Fighting monsters, taking tests
1. Guilds sit together. The classroom is divided into six zones. Each zone is identified by the name of a significant individual covered in class.
That's the first item Lee Sheldon mentions under Notes and Observations on his Gaming the Classroom blog. The Chronicle of Higher Education featured an article about Sheldon's class at Indiana University, writing that "class time is spent completing quests (such as presentations of games or research), fighting monsters (taking tests or quizzes), and "crafting" (writing game-analysis papers and a video-game concept document). The 40-person class is divided into six "zones," named after influential game designers, in which students complete group tasks."
Gaming the Classroom, the blog Sheldon began a few days ago, is a response to the overwhelming interest in how he taught his Mutliplayer Game Design class, and evidently his non-traditional approach to teaching made a lot of us lean in, seeing possibilities for our own classrooms.
Wouldn't gamers and non-gamers alike appreciate a good shake-up to the typical syllabus? Even this variation on the traditional dreaded quiz seems a vast improvement: "Last semester in our Theory and Practice of Game Design class I was planning to hide some quiz answers, taped to the bottom of chairs in each zone. They still had to match the answers to the questions, but they were encouraged to trade the information with one another. This directed their preparation for quizzes, forcing them to study when ordinarily many wouldn’t bother."

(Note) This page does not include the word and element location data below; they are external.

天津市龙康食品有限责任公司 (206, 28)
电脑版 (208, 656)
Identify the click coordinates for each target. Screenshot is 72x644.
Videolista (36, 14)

Sheldon's classroom game mechanics might address an interesting group dynamic that social psychologists call social loafing, or free-riding, the phenomenon in which individuals exert less effort on collective tasks than they would on individual tasks. How clever, then, to create guilds that are responsible for performing collective tasks, for which individuals and groups get evaluated, in the context of a classroom.
Sheldon wrote on his blog, "Every few classes guilds move to a new zone (so slackers can’t cluster at the back for an entire semester!), and receive extra credit for answering questions regarding the person it is named after. Since they don’t know the questions in advance, they do research on their own."
In my experience, most students come into a classroom, pick a seat, and that's their territory for the entire semester. And I understand why: we find friendly faces, we get comfortable with our neighbors, we like the view out the window, we need a plug outlet, and it's just easier not to renegotiate that sometimes awkward ritual of finding a place to sit. So belonging to a guild that periodically moves is a nice hybrid, a way to balance comfort with change.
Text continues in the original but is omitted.